A gratitude journal is one of your easiest and yet most powerful tools for becoming calmer and happier every day. It relieves stress by helping you focus on the positive. It affirms that your dreams are already coming true right now. Many believe that it can even attract prosperity (and everything else you desire).
Many people start a gratitude journal but give it up, because they can’t find the time or (more likely) can’t maintain that ‘happy bubble’ when they hit a crisis. But a crisis is the best time to focus on the good things—and a gratitude journal is the best way to nurture that ‘spiritual muscle’ that will carry you through a tough time. Here are tips to keeping a gratitude journal (even when you’re not feeling particularly grateful!)
1. Pick a journal that inspires you.
You have so many journals to choose from! Get the one that brings a smile to your face. Is it the one with the distinguished-looking leather cover and thick, off-white paper that immediately makes you feel richer and more powerful? Or is the one covered with bright pink and purple fabric that helps you feel like a silly, happy, innocent child all over again?

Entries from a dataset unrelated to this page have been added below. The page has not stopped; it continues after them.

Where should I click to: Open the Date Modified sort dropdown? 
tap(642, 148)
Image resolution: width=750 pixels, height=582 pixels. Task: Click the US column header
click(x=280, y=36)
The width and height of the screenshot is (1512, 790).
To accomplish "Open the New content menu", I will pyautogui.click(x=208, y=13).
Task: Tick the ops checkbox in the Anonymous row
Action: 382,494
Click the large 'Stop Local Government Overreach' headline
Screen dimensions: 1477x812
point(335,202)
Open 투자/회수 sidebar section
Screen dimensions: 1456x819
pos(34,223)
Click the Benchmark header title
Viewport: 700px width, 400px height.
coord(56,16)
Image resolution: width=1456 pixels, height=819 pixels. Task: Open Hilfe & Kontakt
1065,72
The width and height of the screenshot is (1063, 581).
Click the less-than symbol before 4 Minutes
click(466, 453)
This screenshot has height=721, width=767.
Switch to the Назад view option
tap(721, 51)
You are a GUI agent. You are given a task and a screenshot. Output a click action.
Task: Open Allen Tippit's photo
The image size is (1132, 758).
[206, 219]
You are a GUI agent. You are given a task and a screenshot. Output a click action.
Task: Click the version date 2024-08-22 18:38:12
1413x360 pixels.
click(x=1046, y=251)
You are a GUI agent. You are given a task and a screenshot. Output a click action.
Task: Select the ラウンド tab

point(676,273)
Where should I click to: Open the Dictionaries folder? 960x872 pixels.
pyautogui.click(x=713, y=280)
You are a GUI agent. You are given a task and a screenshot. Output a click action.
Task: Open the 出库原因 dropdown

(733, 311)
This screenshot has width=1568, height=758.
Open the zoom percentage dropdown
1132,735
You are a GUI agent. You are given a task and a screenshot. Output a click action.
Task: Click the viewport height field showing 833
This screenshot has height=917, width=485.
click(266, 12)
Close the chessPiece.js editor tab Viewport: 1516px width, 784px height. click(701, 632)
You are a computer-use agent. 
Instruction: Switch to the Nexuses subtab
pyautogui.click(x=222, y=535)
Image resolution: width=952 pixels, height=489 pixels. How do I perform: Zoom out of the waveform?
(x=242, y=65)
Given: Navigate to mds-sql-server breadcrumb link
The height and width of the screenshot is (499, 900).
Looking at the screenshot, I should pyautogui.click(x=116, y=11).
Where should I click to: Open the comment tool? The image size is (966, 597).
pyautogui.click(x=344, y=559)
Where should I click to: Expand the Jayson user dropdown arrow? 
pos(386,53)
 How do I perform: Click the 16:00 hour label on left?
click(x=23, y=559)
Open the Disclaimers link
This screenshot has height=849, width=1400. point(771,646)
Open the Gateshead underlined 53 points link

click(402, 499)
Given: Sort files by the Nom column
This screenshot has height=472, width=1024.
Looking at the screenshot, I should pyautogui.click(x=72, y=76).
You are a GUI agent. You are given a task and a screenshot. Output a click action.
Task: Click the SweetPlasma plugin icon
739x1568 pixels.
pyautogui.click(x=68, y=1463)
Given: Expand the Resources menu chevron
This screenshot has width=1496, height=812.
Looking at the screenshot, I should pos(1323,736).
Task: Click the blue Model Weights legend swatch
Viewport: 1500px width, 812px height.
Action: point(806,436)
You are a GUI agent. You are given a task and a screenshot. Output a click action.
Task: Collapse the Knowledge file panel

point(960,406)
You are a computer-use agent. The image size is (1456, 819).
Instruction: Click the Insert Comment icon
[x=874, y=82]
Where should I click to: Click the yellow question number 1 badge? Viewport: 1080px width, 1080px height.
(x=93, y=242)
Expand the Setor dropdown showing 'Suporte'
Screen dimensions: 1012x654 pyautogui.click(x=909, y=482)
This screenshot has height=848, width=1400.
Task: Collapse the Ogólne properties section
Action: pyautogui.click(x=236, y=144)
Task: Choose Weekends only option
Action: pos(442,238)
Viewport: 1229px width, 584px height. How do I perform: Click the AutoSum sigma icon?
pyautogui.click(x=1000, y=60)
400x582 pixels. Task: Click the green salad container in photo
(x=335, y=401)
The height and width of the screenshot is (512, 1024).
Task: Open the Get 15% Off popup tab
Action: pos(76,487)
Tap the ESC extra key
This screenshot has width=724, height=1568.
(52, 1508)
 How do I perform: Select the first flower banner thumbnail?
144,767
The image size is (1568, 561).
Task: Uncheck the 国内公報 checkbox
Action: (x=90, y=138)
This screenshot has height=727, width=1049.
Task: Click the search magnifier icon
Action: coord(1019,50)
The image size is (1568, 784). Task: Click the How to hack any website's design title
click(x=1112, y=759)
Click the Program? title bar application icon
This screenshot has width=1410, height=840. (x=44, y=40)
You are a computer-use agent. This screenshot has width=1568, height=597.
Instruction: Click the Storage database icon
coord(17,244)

You can also take a simple composition notebook and decorate it with photos of your family, or postcards of a place you hope to visit someday… It’s really up to you. The point is, the journal itself should represent whatever makes you happy.
2. Set a schedule.
Think of it as your appointment with joy: 15 to 20 minutes, the same time every day, open that gratitude journal and focus on the positive. Some like to do this first thing in the morning; others do it before they go to sleep. Do whatever works for you, but ideally this is a quiet time when you can be alone and left uninterrupted. This can be hard for stay-at-home moms with young kids, but it’s possible. Write when your baby naps, or while your toddler’s watching a video. Mommies need play time, too!
3. Make it a full-body experience.
When you’re stuck in the blues give your body the ‘happy cues.’ As your write in your journal, play your favorite music on your iPod, sip a rich cup of cocoa with marshmallows. You can light aromatherapy candles, sit outside in the garden, or even write in a tub filled with bubbles. In other words, fill those 15 to 20 minutes with as many simple pleasures as you can. (Those, in themselves, are something to be grateful for.)
4. Use journal triggers.
If you don’t know what to write, use journal prompts. These are words, phrases or sentences that can get your thought process going. For example: ‘happiest childhood memory’ or ‘sweetest thing a friend ever did’ can help you appreciate something you may have forgotten or taken for granted. You can also meditate on a Bible verse or an inspiring quotation.
5. Try different techniques.
There are different kinds of approaches to keeping a gratitude journal. You can make a list of all the little things that made you happy that day, paste photos that make you smile, copy inspiring quotes, or just focus on one event and reflect on it.
Some people recommend sticking to one approach but honestly, that’s unrealistic and boring! Be flexible. The only ‘rule’ in keeping a gratitude journal is that you do whatever it takes that day to be happy.
6. Reread your past entries.
If you’re feeling discouraged or just plain blah, go back to older entries and remember all the wonderful things that’s already happened to you! That’s the most powerful thing about keeping a gratitude journal. It reminds you that nothing and nobody can take away your happy memories and your ability to appreciate them. And—more happy memories are waiting to be made! Who knows what you’ll be able to write down next week, next month, next year? Keep the faith.
7. Look for the details.
You may find yourself writing the same things over and over again, like ‘I’m grateful for my kids’ or ‘I’m happy that I have a roof over my head.’ That’s true, but try to zero in on specific things. ‘I’m grateful for the fun my son and I had at the playground today. There was a nice breeze and I found a nice spot in the shade.’
One good way of doing this—even when you’re having a bad day—is to imagine how it could have been worse! If you’re frustrated about having to do overtime at work, think of how lucky you were to find a cab home so quickly, or that you had a warm dinner waiting for you at home.
8. Keep it fun.
It’s a gratitude journal, not a term paper. So feel free to inject a little childlike play into it. Add stickers and scrapbook embellishments. Date your entries with a rubber stamp with a happy face (the kind teachers use). Reward yourself with a piece of chocolate (or any small treat) each time you write. Use glitter pens or scented markers.